TASK STATEMENT >> Leaving out the pictures, transcribe all of the records faithfully.

Saved entries >>
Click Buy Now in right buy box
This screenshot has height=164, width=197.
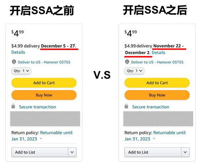157,95
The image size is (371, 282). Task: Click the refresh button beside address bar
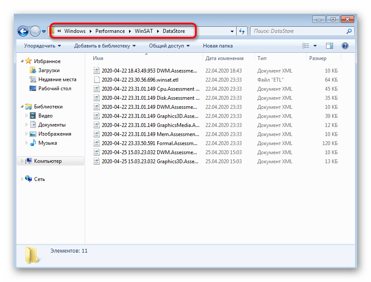[242, 31]
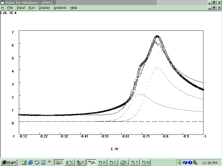This screenshot has width=222, height=166.
Task: Open the Display menu
Action: tap(44, 8)
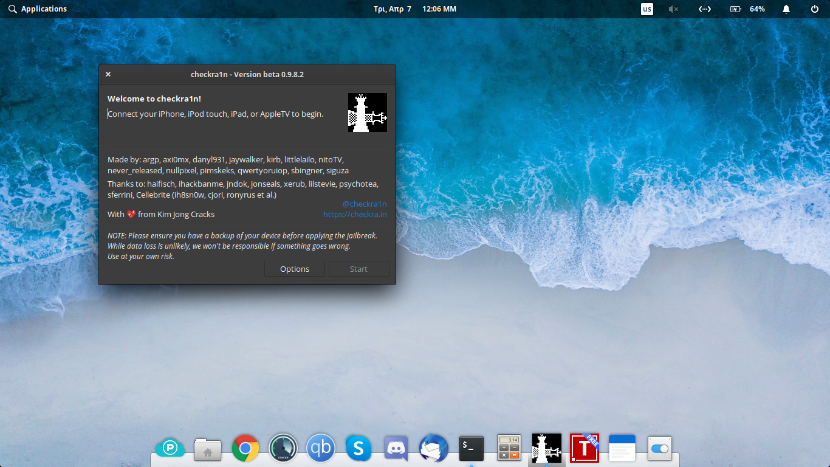The image size is (830, 467).
Task: Open the Calculator app in the dock
Action: [x=509, y=448]
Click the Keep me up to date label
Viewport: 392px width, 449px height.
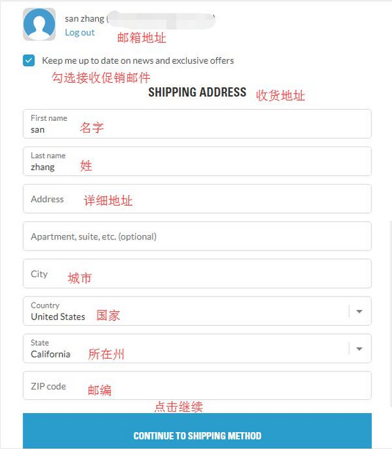pos(138,61)
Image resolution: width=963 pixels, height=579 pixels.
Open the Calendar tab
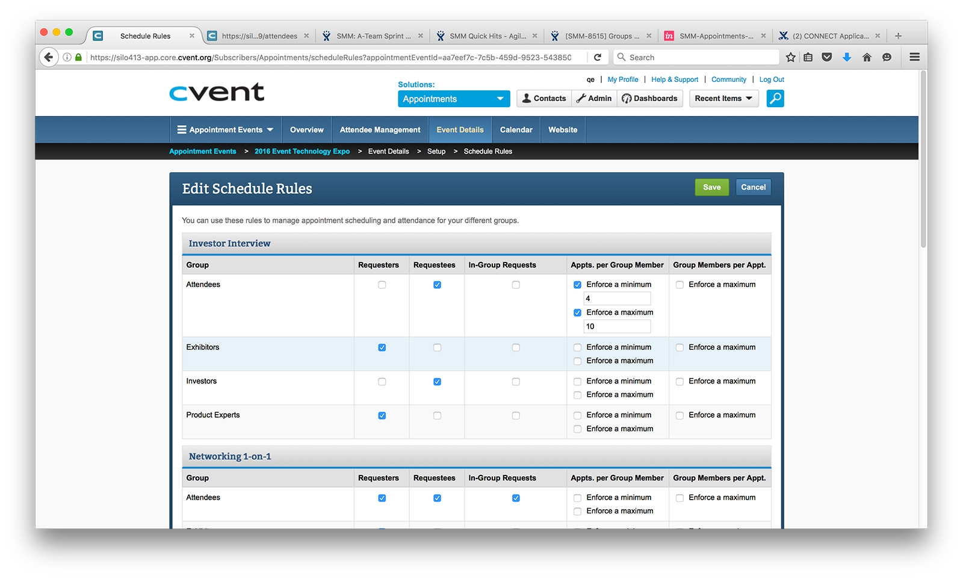coord(516,130)
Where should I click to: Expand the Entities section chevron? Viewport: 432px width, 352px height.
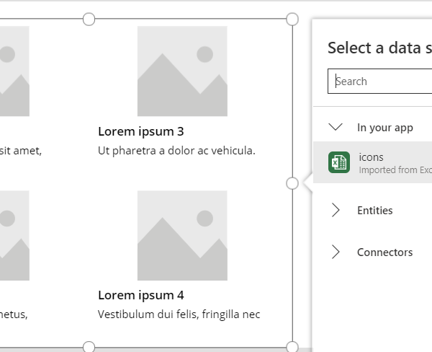click(336, 210)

SOLUTION FOR THIS PROBLEM >>
Click Buy Now in right buy box
This screenshot has height=164, width=197.
157,95
The image size is (371, 282). Task: Click the refresh button beside address bar
[242, 31]
This screenshot has width=222, height=166.
Task: Open the Display menu
Action: tap(44, 8)
The image size is (830, 467).
Task: Open the Calculator app in the dock
Action: [x=509, y=448]
Click the Keep me up to date label
Viewport: 392px width, 449px height.
pos(138,61)
Image resolution: width=963 pixels, height=579 pixels.
Open the Calendar tab
coord(516,130)
Where should I click to: Expand the Entities section chevron? Viewport: 432px width, 352px height.
click(336, 210)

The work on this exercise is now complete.